Rows of various cheap old chairs filled the place, plastic and metal, some with flattened pillows or cushions. The ceiling tiles were actual tile and the stained ones all had the same pattern like brown flowers in the corners. Beyond the hanging fluorescent light, a six piece band warmed up. An old man warmly greeted our couple at the door, pegging them as first timers. He bragged that there were no bad bands that ever played there and that everyone there was just like family…no smoking and no drinking. The wife smiled widely in reponse, nodding but saying nothing, guiltily clutching her to-go wine and trying not to exhale. Over his shoulder, a tiny woman with white hair climbed the stage steps and began singing “I’ll Fly Away” with the band.
The husband and wife gingerly moved among the octogenarian crowd and placed themselves on cushions on the outskirts of the hubbub. The wife’s unease grew when she realized that the gregarious group of spectators near the stage were all wearing tap shoes. What was this place? She took a deep swig of her smuggled wine.
The old man from the door hopped on stage to introduce the band and to do more bragging about the musical lineup between now and the end of the year.
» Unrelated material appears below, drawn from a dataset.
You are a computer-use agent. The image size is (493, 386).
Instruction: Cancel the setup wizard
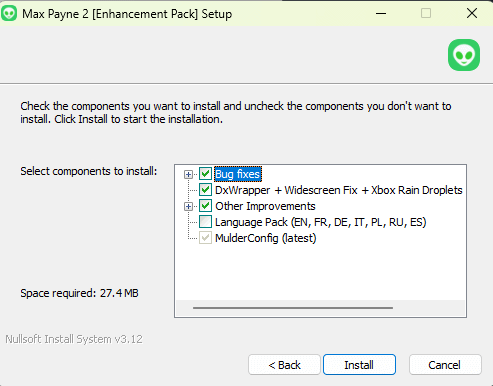(445, 365)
He welcomed the audience and asked if there were any birthdays. The husband heard “first days” and mistook his wife’s jittery nudges as an urge for him to raise his hand. Awkward, but truly no big deal except that our couple was all kinds of out of sorts.
The band began playing a toe-tapping tune, and not even a few moments in, the clackety shoe people got up to clog. No time wasted. No liquid courage needed. These ladies and their gents had been waiting all week and were ready to cut loose. The wife woefully noticed that the path to the bathroom was now forever blocked by the tapping spectacle as she finished her cup. The greeter-host pulled a chain off to the couple’s left and the fluorescent light erased, leaving only a warm stage glow. Our newcomers felt immediately more able to sink into anonymity and began to relax.
The music was good. Bluegrass with some classic country and a little bit of rock. They did a Celtic number as well. The dancing never stopped. Folks who seemed to have trouble walking to and from their seats, bodies full of age and ailment, danced number after number, faces full of smiles.
The contagion finally spread to the wife and she wanted to partake in the boogie woogie. The husband, not so much. So they began planning the next part of their journey: meteors.
And old Indian burial mound was nearby and sometimes stayed open late for celestial viewings. Not this night though. Wifey said they should go anyway and jump the fence, hubby said um, no.
They went outside into the humid night and wandered around the deserted little town, admiring the church and poking their noses into creepier structures. They laughed and tried to guess where the zombies might be hiding.
Eventually it was time to try and see some shooting stars. As they zoomed through the countryside the wife planned their big trespassing mission. The husband told her to just relax and look at the stars. He opened the sunroof and told her to put her seat back. They rode like that for a long time, listening to classic rock and sharing some light banter.
The husband suddenly pulled off the road and into the front yard of the boarded up old chuch they had passed earlier that day. Private Property and No Tresspassing signs shouted their intent. The husband cut the headlights and killed the engine. The wife, thrilled that her bluff had been called, jumped out of the car to make good on her part of this scheme. The husband and wife tiptoed up the church steps and looked around the portico lit up by his cell phone. That was enough illegal adventure for our rebels, so they headed back to the car. The husband did stop to pee on a shrub, though. And when he did, the wife noticed the blinking red light of a camera staring down at them.
Later that night in the safety of their cozy bed, the wife dreamed that new ghosts had followed them home and were fighting with the resident ghosts. The husband dreamed that they were vacationing with the kids in an abandoned town and were greeted by men with guns.
Perhaps our couple should go out more often. Or not.